Loss scaling is a method that amplifies gradients during backward propagation by multiplying the loss obtained from forward computation by a loss scale factor S. This effectively prevents underflow caused by small gradient values being unrepresentable in float16 during floating-point computation. After the parameter gradient aggregation and before the optimizer updates the parameter, the aggregated parameter gradient value is divided by the loss scaling factor S to restore the gradient value.
Dynamic loss scaling checks the gradient floating-point exceptions during training and selects the loss scaling factor S adaptively with the gradient change in the training process.
In practice, as floating-point computing on the Ascend AI Processor is different from that on the GPU or CPU, floating-point exception detection may show different results. As such, you need to properly configure loss scaling on the NPU.
Procedure
- Follow Using Loss Scale to modify manually ported scripts.
- If scripts are ported by the tool, the tool has ported related APIs by default.
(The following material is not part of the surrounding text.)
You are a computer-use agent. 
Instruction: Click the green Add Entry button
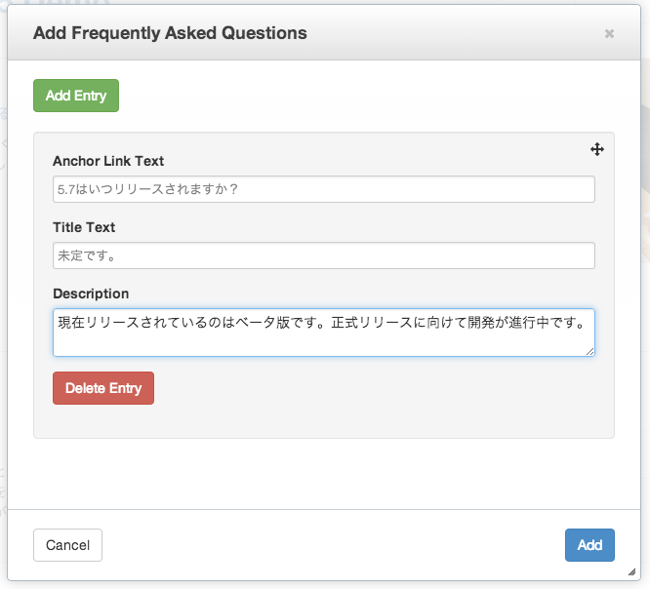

- You may need to modify LossScaleManager parameters, as the NPU differs from the GPU in mixed precision computing. Modify the loss scaling parameters, if accuracy loss occurs as underflow is detected on too many iterations proceeding with default loss scaling parameters. This helps reduce floating-point exceptions. Modification method: Print the loss scale value by following Printing the Loss Scale Value, check the number of overflows based on the value and adjust the LossScaleManager parameters.
- If the step where the loss scaling overflow (or underflow) occurs needs to be discarded after loss scaling is enabled, follow the procedure described in Updating the Global Step.